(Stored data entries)
..............................

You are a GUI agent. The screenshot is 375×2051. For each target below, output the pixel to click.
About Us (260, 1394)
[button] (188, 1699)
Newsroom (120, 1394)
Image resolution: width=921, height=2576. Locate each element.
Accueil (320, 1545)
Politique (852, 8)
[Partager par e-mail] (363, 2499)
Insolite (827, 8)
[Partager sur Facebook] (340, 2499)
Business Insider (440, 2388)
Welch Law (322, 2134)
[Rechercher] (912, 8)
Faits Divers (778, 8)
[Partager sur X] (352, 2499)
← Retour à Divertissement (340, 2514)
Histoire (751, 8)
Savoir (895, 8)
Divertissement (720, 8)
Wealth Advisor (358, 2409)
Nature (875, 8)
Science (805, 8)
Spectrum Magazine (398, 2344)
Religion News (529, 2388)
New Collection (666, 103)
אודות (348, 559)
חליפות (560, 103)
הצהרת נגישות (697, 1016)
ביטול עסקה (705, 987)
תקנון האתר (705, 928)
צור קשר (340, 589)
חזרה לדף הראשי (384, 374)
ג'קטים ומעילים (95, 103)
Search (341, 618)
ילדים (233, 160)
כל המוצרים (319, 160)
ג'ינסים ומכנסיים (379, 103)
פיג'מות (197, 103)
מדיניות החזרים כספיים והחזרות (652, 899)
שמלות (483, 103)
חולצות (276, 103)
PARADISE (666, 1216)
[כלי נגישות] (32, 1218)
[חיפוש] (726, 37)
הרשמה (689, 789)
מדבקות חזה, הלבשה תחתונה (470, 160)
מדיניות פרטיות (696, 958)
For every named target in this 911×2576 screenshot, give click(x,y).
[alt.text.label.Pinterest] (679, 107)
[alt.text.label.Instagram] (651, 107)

..............................

* [YOUR INSTRUCTIONS] Return exactly the run of lines that opens with the one containing "פיג'מות (197, 103)" and closes with the last line of the records above.

* [RESPONSE]
פיג'מות (197, 103)
מדיניות החזרים כספיים והחזרות (652, 899)
שמלות (483, 103)
חולצות (276, 103)
PARADISE (666, 1216)
[כלי נגישות] (32, 1218)
[חיפוש] (726, 37)
הרשמה (689, 789)
מדבקות חזה, הלבשה תחתונה (470, 160)
מדיניות פרטיות (696, 958)
For every named target in this 911×2576 screenshot, give click(x,y).
[alt.text.label.Pinterest] (679, 107)
[alt.text.label.Instagram] (651, 107)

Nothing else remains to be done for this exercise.